> Information shown:
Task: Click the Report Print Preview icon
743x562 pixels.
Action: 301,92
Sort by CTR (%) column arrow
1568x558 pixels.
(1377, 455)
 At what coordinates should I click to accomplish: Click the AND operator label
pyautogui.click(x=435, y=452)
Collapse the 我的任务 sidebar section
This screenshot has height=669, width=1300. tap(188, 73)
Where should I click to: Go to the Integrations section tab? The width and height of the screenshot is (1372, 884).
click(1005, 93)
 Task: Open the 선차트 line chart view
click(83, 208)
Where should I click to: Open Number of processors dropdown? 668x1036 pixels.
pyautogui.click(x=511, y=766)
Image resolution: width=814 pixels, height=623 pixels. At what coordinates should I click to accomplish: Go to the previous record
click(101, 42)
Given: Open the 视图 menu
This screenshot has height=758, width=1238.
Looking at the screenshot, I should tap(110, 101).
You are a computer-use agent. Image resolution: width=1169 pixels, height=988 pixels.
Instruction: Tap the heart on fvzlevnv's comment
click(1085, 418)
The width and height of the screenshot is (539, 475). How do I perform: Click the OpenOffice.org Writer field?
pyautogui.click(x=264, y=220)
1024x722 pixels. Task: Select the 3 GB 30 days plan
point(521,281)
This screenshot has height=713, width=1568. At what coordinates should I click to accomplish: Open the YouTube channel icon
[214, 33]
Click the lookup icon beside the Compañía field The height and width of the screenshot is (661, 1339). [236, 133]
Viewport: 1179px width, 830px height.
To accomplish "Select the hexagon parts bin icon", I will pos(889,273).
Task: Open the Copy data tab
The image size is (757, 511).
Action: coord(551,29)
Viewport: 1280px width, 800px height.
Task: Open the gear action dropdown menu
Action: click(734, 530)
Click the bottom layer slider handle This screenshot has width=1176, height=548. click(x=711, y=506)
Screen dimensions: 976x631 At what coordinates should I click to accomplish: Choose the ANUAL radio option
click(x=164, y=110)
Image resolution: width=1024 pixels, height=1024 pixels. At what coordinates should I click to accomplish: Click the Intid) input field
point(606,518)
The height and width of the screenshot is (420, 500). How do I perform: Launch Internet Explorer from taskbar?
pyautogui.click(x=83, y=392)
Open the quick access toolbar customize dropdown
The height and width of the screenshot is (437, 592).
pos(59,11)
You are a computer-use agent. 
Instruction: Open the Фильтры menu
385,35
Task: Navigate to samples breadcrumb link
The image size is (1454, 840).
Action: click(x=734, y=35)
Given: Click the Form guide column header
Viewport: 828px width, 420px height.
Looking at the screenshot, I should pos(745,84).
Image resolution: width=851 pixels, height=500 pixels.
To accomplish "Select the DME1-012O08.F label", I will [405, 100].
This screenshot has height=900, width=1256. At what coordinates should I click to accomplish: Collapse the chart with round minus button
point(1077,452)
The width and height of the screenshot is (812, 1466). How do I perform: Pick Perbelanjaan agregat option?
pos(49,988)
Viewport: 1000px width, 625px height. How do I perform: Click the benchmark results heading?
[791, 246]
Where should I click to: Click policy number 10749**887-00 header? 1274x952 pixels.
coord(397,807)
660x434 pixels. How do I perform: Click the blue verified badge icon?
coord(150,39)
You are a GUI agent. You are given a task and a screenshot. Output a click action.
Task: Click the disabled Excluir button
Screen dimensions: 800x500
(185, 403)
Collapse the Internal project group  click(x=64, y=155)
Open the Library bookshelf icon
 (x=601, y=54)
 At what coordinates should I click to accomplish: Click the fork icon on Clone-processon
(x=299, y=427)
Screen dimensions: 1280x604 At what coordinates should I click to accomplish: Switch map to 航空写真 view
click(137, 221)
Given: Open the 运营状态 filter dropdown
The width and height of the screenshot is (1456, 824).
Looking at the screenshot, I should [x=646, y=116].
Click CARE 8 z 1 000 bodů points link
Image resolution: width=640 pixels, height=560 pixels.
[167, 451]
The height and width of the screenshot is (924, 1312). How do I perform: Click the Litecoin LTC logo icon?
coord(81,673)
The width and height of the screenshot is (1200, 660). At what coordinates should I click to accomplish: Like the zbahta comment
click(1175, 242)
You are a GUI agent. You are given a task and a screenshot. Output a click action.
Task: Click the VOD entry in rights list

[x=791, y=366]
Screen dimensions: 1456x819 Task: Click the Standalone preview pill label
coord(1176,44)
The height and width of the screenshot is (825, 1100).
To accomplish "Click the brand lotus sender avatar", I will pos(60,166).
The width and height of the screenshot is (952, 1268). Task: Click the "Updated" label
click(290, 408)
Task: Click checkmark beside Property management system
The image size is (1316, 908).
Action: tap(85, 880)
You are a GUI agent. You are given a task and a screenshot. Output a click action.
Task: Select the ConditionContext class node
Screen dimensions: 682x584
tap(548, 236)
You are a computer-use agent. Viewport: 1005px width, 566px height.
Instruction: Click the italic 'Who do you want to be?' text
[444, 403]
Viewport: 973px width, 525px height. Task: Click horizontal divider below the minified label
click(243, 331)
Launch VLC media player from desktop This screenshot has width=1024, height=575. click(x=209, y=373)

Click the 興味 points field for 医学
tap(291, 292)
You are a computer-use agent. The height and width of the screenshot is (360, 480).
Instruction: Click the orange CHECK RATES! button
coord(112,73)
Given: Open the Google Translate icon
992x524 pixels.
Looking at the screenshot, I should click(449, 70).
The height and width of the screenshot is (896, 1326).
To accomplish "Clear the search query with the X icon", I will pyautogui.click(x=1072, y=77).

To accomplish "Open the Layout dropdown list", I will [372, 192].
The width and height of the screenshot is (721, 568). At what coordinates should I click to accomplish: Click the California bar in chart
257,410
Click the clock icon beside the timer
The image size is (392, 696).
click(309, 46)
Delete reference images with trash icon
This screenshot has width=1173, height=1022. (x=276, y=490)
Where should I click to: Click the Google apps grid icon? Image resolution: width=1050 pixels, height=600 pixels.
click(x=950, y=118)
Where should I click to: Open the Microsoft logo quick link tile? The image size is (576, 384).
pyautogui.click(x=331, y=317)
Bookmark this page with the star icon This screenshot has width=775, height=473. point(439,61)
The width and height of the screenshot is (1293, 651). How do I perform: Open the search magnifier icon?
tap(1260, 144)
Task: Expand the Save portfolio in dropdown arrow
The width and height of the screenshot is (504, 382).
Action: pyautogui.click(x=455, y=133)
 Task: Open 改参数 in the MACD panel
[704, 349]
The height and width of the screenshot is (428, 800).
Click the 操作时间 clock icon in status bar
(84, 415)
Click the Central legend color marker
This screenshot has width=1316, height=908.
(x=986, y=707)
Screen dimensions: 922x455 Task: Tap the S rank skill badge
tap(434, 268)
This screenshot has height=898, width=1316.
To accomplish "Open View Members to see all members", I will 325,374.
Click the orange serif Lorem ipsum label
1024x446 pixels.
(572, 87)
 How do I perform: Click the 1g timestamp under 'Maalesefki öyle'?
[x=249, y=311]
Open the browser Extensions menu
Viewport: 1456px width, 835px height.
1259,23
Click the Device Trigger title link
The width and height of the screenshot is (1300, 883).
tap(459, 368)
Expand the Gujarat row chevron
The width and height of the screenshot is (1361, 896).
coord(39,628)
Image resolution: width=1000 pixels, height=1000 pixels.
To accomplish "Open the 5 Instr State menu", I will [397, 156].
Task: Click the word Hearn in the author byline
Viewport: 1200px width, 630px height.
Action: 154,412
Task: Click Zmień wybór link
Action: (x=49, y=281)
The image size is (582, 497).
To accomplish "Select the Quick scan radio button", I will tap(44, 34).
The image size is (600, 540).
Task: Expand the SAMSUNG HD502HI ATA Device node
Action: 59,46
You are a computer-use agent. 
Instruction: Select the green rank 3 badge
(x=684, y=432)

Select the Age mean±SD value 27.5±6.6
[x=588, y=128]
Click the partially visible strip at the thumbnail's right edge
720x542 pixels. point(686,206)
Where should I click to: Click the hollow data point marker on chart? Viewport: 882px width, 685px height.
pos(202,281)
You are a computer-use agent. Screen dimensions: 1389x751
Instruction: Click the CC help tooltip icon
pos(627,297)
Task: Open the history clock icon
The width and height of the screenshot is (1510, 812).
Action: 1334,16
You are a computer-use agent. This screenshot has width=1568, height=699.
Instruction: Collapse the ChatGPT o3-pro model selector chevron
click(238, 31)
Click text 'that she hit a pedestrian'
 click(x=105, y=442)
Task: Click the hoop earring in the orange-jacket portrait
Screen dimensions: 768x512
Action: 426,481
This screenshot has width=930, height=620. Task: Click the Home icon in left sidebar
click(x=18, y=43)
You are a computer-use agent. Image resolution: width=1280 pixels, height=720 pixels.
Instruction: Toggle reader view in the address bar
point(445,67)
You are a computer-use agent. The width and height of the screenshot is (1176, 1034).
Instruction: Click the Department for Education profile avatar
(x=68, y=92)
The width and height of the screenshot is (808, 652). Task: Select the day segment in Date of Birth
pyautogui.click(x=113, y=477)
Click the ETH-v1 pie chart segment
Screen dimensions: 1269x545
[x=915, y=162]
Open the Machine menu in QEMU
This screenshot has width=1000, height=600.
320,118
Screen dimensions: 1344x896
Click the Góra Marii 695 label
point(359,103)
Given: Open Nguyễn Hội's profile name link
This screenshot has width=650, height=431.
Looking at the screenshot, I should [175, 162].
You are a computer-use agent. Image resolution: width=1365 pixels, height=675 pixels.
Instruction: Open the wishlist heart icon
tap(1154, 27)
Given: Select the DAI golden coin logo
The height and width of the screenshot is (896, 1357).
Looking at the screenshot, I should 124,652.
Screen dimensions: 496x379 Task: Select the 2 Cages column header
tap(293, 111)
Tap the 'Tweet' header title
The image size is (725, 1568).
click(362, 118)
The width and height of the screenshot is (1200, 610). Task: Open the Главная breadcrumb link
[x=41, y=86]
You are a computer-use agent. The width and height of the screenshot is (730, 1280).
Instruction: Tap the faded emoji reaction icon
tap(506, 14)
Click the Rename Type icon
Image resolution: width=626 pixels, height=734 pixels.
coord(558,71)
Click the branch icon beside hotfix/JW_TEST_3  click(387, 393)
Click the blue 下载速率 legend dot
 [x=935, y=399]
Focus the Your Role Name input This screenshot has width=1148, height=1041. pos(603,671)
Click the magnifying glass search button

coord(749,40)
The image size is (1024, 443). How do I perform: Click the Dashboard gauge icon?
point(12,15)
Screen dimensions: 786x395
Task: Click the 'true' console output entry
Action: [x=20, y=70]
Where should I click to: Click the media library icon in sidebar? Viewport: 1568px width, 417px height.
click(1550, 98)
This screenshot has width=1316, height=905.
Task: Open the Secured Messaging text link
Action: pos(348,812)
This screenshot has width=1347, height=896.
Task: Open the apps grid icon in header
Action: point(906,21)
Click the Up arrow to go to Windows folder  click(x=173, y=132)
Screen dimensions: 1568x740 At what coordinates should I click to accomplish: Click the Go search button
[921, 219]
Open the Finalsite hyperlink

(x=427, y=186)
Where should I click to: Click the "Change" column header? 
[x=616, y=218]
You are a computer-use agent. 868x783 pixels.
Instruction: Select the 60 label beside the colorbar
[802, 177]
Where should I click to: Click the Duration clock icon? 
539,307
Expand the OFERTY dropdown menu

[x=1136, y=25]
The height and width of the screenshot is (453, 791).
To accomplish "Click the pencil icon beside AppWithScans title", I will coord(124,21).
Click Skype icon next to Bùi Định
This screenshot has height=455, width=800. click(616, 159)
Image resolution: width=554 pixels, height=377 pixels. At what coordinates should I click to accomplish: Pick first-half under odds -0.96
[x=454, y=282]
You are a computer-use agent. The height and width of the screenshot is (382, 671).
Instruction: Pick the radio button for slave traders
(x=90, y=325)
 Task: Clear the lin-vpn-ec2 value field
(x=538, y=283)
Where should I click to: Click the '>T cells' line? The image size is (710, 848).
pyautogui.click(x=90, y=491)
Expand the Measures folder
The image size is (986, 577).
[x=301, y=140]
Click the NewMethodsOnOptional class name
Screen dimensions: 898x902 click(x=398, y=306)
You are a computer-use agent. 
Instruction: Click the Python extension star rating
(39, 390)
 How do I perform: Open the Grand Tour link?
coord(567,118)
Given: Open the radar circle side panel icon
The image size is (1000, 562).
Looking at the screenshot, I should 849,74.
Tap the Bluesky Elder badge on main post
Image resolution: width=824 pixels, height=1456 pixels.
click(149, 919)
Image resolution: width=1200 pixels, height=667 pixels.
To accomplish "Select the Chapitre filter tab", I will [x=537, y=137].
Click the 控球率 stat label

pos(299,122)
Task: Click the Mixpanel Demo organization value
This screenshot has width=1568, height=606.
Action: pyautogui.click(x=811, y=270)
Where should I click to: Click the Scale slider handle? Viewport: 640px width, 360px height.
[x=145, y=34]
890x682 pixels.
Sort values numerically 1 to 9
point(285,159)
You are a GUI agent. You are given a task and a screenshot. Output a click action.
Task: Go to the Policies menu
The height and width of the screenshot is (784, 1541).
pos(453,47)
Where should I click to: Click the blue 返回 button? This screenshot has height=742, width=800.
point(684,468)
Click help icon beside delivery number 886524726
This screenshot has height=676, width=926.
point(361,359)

> Exercise prompt: Reproduce verbatim the lines above, from the line with "992x524 pixels." through the line with "Bookmark this page".

> Solution below:
992x524 pixels.
Looking at the screenshot, I should click(449, 70).
The height and width of the screenshot is (896, 1326).
To accomplish "Clear the search query with the X icon", I will pyautogui.click(x=1072, y=77).

To accomplish "Open the Layout dropdown list", I will [372, 192].
The width and height of the screenshot is (721, 568). At what coordinates should I click to accomplish: Click the California bar in chart
257,410
Click the clock icon beside the timer
The image size is (392, 696).
click(309, 46)
Delete reference images with trash icon
This screenshot has width=1173, height=1022. (x=276, y=490)
Where should I click to: Click the Google apps grid icon? Image resolution: width=1050 pixels, height=600 pixels.
click(x=950, y=118)
Where should I click to: Open the Microsoft logo quick link tile? The image size is (576, 384).
pyautogui.click(x=331, y=317)
Bookmark this page with the star icon This screenshot has width=775, height=473. point(439,61)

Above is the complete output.